Porque detrás de todo está la clase política, hoy encarada por un exponente del mismísimo supremacismo racial. No es culpable Donald Trump del asesinato de Floyd, porque en todas las administraciones anteriores ha habido uno o varios Floyd, incluso en la de Obama donde el racismo se comportó más o menos como siempre. Pero es responsable absoluto el presidente Trump de lo que ha sucedido después, por la respuesta que le ha dado a las manifestaciones de ira colectiva, por sus mensajes violentos, por su discurso segregacionista. Trump ha actuado con criminalización y represión de la protesta. La militarización ha sido su carta no tan de triunfo y no ha distinguido entre impulsivos o pacifistas, a todos les ha reprimido por igual. Si por un minuto trasladamos este mismo escenario a Venezuela, Nicolás Maduro sería culpable de sacar el Ejército a las calles y le enviarían desde Washington mensajes de aliento al heroico y resistente pueblo que exige sus derechos en las calles. Igual serviría para Nicaragua o Irán.

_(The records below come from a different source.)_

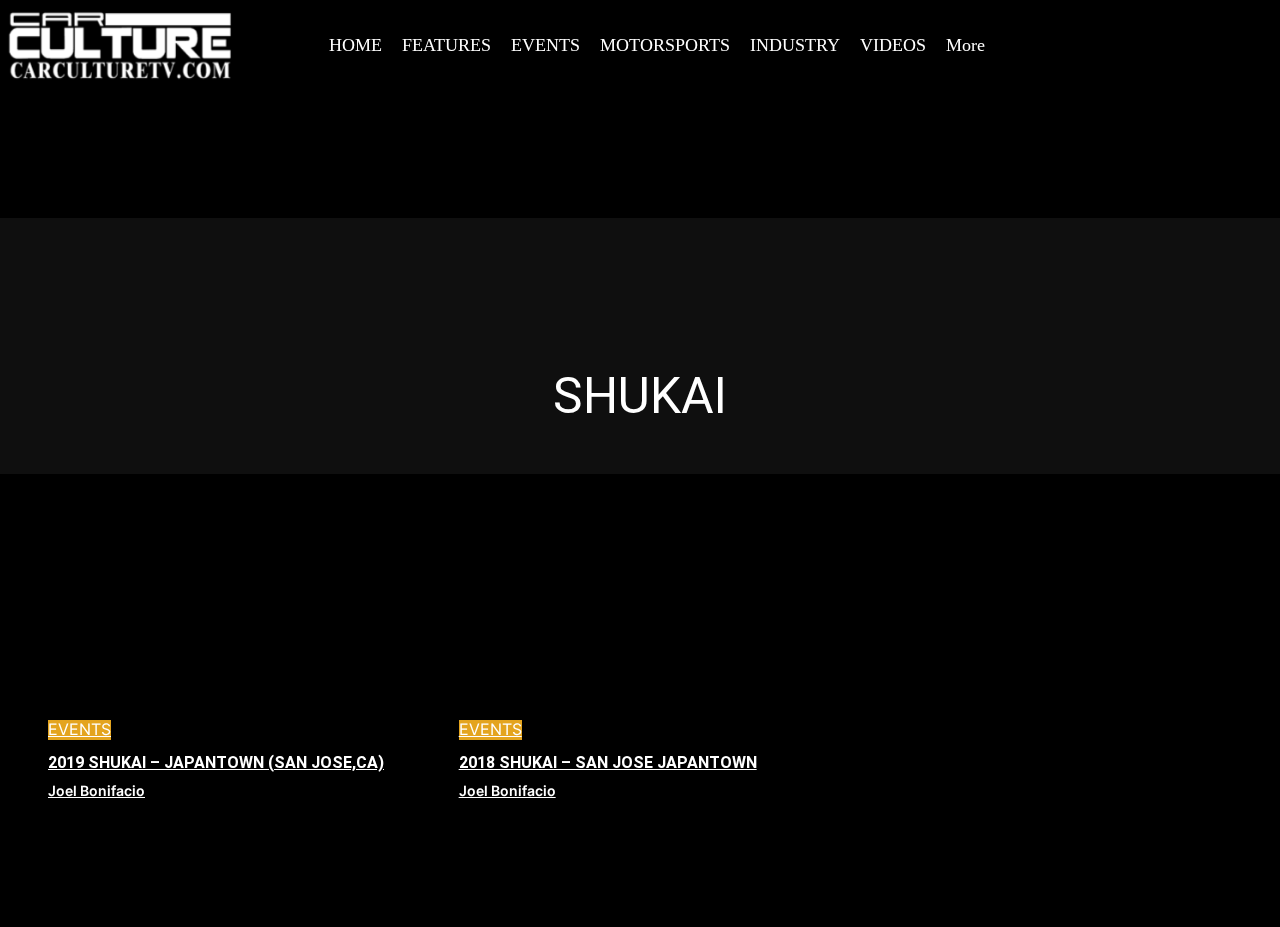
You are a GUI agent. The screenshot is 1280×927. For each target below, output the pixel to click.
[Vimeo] (1238, 23)
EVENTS (79, 729)
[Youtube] (1103, 68)
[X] (1193, 23)
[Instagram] (1148, 23)
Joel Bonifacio (96, 790)
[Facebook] (1103, 23)
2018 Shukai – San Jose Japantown (608, 762)
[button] (1064, 24)
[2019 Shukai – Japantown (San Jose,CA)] (229, 631)
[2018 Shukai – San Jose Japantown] (640, 631)
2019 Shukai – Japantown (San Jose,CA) (216, 762)
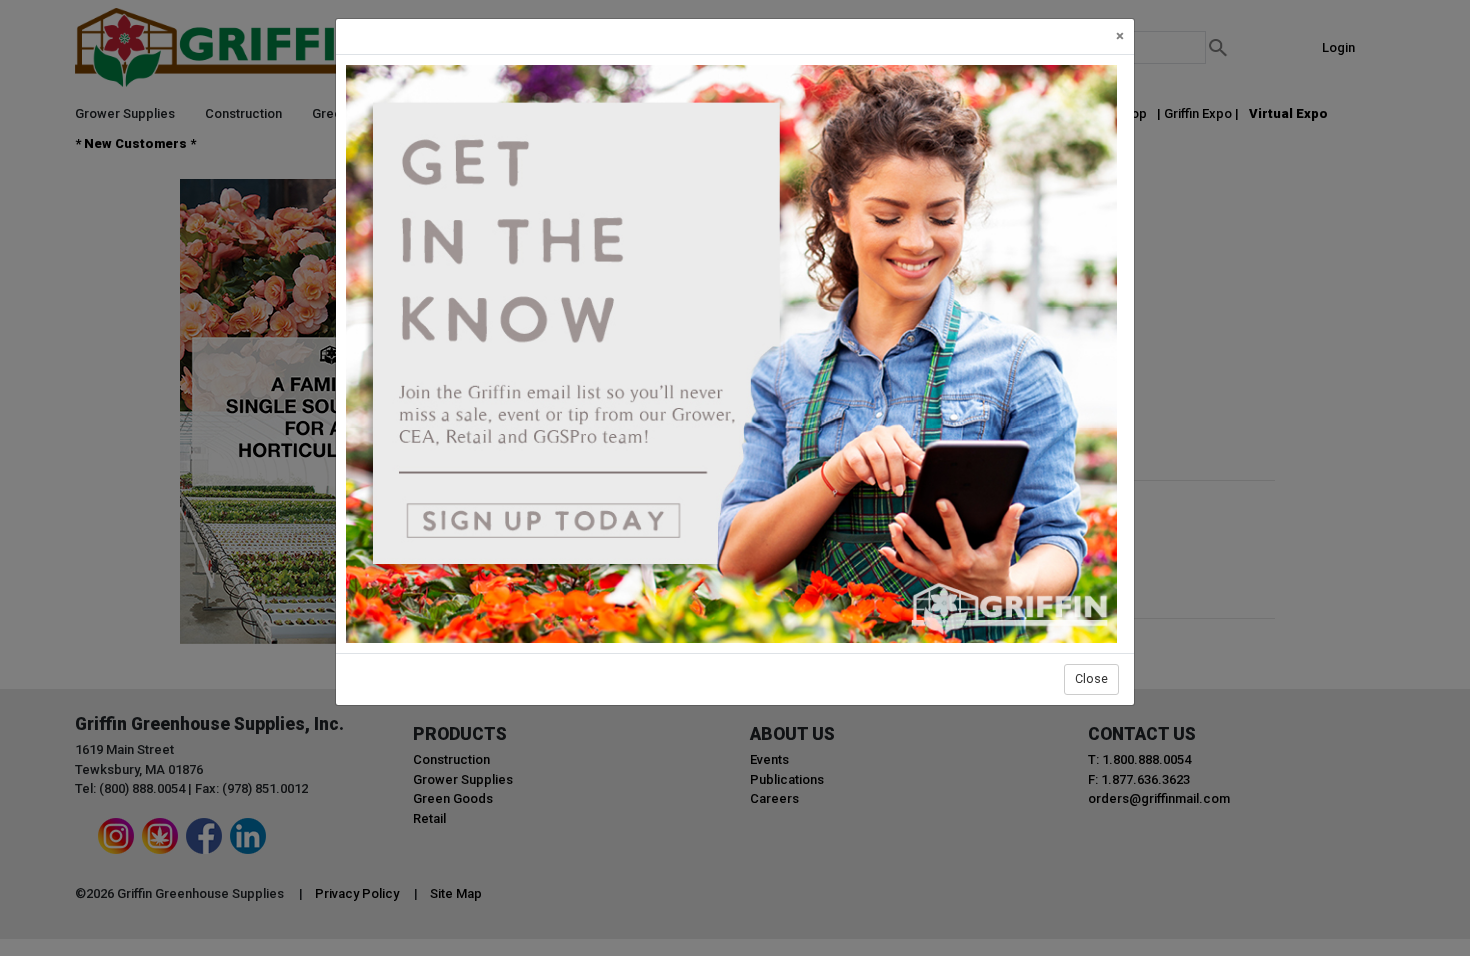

Pero evidentemente en suelo propio, no aplican esas reglas.
En la acera de enfrente a la Casa Blanca, los demócratas sacan provecho de esta otra crisis bien gorda que se le suma a la epidemia provocada por el coronavirus, en un año electoral y a 5 meses del día cero en que van a por todas para sacar al republicano de marras. Es así que los del partido azul pulsan el sentir popular, capitalizan descontentos a su favor.
Mientras, en la calle y en las redes, los de a pie protagonizan enconadas discusiones para salvar «su verdad» y, en la cruzada, rara vez buscan reflexionar hacia zonas comunes, prefieren estirar la cuerda y situarse cada uno cada vez más al extremo, para jugar, sin querer o queriendo, a la política más sucia, la de la polarización, la del divide y vencerás.